#### [Task brief]
Transcribe the entire listing below exactly.
==== The data ====
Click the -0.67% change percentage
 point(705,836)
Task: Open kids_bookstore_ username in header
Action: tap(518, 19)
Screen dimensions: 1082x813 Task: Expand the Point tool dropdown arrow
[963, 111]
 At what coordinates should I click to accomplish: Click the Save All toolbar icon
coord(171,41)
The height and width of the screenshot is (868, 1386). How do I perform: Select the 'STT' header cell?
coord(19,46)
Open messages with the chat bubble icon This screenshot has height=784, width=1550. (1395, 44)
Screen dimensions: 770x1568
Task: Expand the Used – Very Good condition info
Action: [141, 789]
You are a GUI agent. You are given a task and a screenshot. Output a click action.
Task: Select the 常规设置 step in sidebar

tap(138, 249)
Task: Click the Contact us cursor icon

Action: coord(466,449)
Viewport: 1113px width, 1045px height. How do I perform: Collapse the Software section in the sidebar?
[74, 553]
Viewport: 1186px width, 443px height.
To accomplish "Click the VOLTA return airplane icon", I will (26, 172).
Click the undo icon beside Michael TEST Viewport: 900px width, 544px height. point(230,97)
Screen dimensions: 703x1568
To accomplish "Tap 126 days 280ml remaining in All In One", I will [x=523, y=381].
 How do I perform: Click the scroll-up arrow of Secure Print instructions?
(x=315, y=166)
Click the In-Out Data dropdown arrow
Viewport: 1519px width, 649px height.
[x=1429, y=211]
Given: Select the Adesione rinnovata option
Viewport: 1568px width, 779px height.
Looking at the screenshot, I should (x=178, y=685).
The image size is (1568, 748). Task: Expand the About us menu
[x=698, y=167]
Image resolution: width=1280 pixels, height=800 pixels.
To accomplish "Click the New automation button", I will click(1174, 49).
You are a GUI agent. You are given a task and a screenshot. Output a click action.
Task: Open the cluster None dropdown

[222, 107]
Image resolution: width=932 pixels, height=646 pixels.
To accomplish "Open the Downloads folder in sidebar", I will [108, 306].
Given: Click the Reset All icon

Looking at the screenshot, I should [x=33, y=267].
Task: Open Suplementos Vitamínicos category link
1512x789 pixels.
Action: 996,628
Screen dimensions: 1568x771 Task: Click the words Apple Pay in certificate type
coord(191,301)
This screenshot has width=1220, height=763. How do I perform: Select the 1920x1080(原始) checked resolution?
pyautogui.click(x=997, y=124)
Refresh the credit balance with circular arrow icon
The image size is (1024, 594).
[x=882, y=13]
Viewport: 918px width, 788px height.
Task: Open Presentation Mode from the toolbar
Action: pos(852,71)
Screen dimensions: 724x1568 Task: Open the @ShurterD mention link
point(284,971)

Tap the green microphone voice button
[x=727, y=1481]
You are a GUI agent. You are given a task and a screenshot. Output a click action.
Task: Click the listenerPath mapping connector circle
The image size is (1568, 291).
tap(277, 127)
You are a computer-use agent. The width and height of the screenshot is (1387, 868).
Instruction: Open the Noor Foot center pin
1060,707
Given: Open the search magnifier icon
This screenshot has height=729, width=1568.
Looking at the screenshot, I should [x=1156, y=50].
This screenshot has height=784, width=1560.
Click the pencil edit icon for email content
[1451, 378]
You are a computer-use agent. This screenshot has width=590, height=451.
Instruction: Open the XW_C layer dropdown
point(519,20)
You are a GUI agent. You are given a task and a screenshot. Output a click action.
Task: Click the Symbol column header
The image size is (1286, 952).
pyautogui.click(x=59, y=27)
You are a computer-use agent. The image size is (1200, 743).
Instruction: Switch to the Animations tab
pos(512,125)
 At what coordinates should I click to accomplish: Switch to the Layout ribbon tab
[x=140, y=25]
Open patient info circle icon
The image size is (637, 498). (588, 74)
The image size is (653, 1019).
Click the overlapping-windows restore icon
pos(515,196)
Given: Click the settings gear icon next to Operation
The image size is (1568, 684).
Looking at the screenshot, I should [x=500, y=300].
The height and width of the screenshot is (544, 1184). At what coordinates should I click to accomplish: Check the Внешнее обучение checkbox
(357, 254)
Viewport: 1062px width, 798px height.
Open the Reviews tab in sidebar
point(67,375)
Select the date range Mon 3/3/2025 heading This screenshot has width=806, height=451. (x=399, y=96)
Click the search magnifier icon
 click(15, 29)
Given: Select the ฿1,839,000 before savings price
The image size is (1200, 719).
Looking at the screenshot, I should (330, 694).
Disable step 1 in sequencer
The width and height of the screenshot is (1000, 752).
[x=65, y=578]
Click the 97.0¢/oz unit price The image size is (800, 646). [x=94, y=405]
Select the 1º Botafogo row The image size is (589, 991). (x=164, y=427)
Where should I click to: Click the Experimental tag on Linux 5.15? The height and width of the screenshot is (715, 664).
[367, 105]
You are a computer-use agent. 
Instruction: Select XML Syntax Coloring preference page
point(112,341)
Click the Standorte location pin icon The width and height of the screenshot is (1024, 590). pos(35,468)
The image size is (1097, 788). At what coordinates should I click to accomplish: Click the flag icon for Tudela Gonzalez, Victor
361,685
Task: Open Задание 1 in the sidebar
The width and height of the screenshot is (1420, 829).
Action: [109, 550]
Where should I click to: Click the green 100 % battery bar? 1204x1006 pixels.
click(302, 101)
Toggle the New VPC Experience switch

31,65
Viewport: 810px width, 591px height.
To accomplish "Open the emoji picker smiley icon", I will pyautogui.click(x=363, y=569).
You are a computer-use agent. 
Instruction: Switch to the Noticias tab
====
#### [Exercise answer]
Click the -0.67% change percentage
 point(705,836)
Task: Open kids_bookstore_ username in header
Action: tap(518, 19)
Screen dimensions: 1082x813 Task: Expand the Point tool dropdown arrow
[963, 111]
 At what coordinates should I click to accomplish: Click the Save All toolbar icon
coord(171,41)
The height and width of the screenshot is (868, 1386). How do I perform: Select the 'STT' header cell?
coord(19,46)
Open messages with the chat bubble icon This screenshot has height=784, width=1550. (1395, 44)
Screen dimensions: 770x1568
Task: Expand the Used – Very Good condition info
Action: [141, 789]
You are a GUI agent. You are given a task and a screenshot. Output a click action.
Task: Select the 常规设置 step in sidebar

tap(138, 249)
Task: Click the Contact us cursor icon

Action: coord(466,449)
Viewport: 1113px width, 1045px height. How do I perform: Collapse the Software section in the sidebar?
[74, 553]
Viewport: 1186px width, 443px height.
To accomplish "Click the VOLTA return airplane icon", I will (26, 172).
Click the undo icon beside Michael TEST Viewport: 900px width, 544px height. point(230,97)
Screen dimensions: 703x1568
To accomplish "Tap 126 days 280ml remaining in All In One", I will [x=523, y=381].
 How do I perform: Click the scroll-up arrow of Secure Print instructions?
(x=315, y=166)
Click the In-Out Data dropdown arrow
Viewport: 1519px width, 649px height.
[x=1429, y=211]
Given: Select the Adesione rinnovata option
Viewport: 1568px width, 779px height.
Looking at the screenshot, I should (x=178, y=685).
The image size is (1568, 748). Task: Expand the About us menu
[x=698, y=167]
Image resolution: width=1280 pixels, height=800 pixels.
To accomplish "Click the New automation button", I will click(1174, 49).
You are a GUI agent. You are given a task and a screenshot. Output a click action.
Task: Open the cluster None dropdown

[222, 107]
Image resolution: width=932 pixels, height=646 pixels.
To accomplish "Open the Downloads folder in sidebar", I will [108, 306].
Given: Click the Reset All icon

Looking at the screenshot, I should [x=33, y=267].
Task: Open Suplementos Vitamínicos category link
1512x789 pixels.
Action: 996,628
Screen dimensions: 1568x771 Task: Click the words Apple Pay in certificate type
coord(191,301)
This screenshot has width=1220, height=763. How do I perform: Select the 1920x1080(原始) checked resolution?
pyautogui.click(x=997, y=124)
Refresh the credit balance with circular arrow icon
The image size is (1024, 594).
[x=882, y=13]
Viewport: 918px width, 788px height.
Task: Open Presentation Mode from the toolbar
Action: pos(852,71)
Screen dimensions: 724x1568 Task: Open the @ShurterD mention link
point(284,971)

Tap the green microphone voice button
[x=727, y=1481]
You are a GUI agent. You are given a task and a screenshot. Output a click action.
Task: Click the listenerPath mapping connector circle
The image size is (1568, 291).
tap(277, 127)
You are a computer-use agent. The width and height of the screenshot is (1387, 868).
Instruction: Open the Noor Foot center pin
1060,707
Given: Open the search magnifier icon
This screenshot has height=729, width=1568.
Looking at the screenshot, I should [x=1156, y=50].
This screenshot has height=784, width=1560.
Click the pencil edit icon for email content
[1451, 378]
You are a computer-use agent. This screenshot has width=590, height=451.
Instruction: Open the XW_C layer dropdown
point(519,20)
You are a GUI agent. You are given a task and a screenshot. Output a click action.
Task: Click the Symbol column header
The image size is (1286, 952).
pyautogui.click(x=59, y=27)
You are a computer-use agent. The image size is (1200, 743).
Instruction: Switch to the Animations tab
pos(512,125)
 At what coordinates should I click to accomplish: Switch to the Layout ribbon tab
[x=140, y=25]
Open patient info circle icon
The image size is (637, 498). (588, 74)
The image size is (653, 1019).
Click the overlapping-windows restore icon
pos(515,196)
Given: Click the settings gear icon next to Operation
The image size is (1568, 684).
Looking at the screenshot, I should [x=500, y=300].
The height and width of the screenshot is (544, 1184). At what coordinates should I click to accomplish: Check the Внешнее обучение checkbox
(357, 254)
Viewport: 1062px width, 798px height.
Open the Reviews tab in sidebar
point(67,375)
Select the date range Mon 3/3/2025 heading This screenshot has width=806, height=451. (x=399, y=96)
Click the search magnifier icon
 click(15, 29)
Given: Select the ฿1,839,000 before savings price
The image size is (1200, 719).
Looking at the screenshot, I should (330, 694).
Disable step 1 in sequencer
The width and height of the screenshot is (1000, 752).
[x=65, y=578]
Click the 97.0¢/oz unit price The image size is (800, 646). [x=94, y=405]
Select the 1º Botafogo row The image size is (589, 991). (x=164, y=427)
Where should I click to: Click the Experimental tag on Linux 5.15? The height and width of the screenshot is (715, 664).
[367, 105]
You are a computer-use agent. 
Instruction: Select XML Syntax Coloring preference page
point(112,341)
Click the Standorte location pin icon The width and height of the screenshot is (1024, 590). pos(35,468)
The image size is (1097, 788). At what coordinates should I click to accomplish: Click the flag icon for Tudela Gonzalez, Victor
361,685
Task: Open Задание 1 in the sidebar
The width and height of the screenshot is (1420, 829).
Action: [109, 550]
Where should I click to: Click the green 100 % battery bar? 1204x1006 pixels.
click(302, 101)
Toggle the New VPC Experience switch

31,65
Viewport: 810px width, 591px height.
To accomplish "Open the emoji picker smiley icon", I will pyautogui.click(x=363, y=569).
You are a computer-use agent. 
Instruction: Switch to the Noticias tab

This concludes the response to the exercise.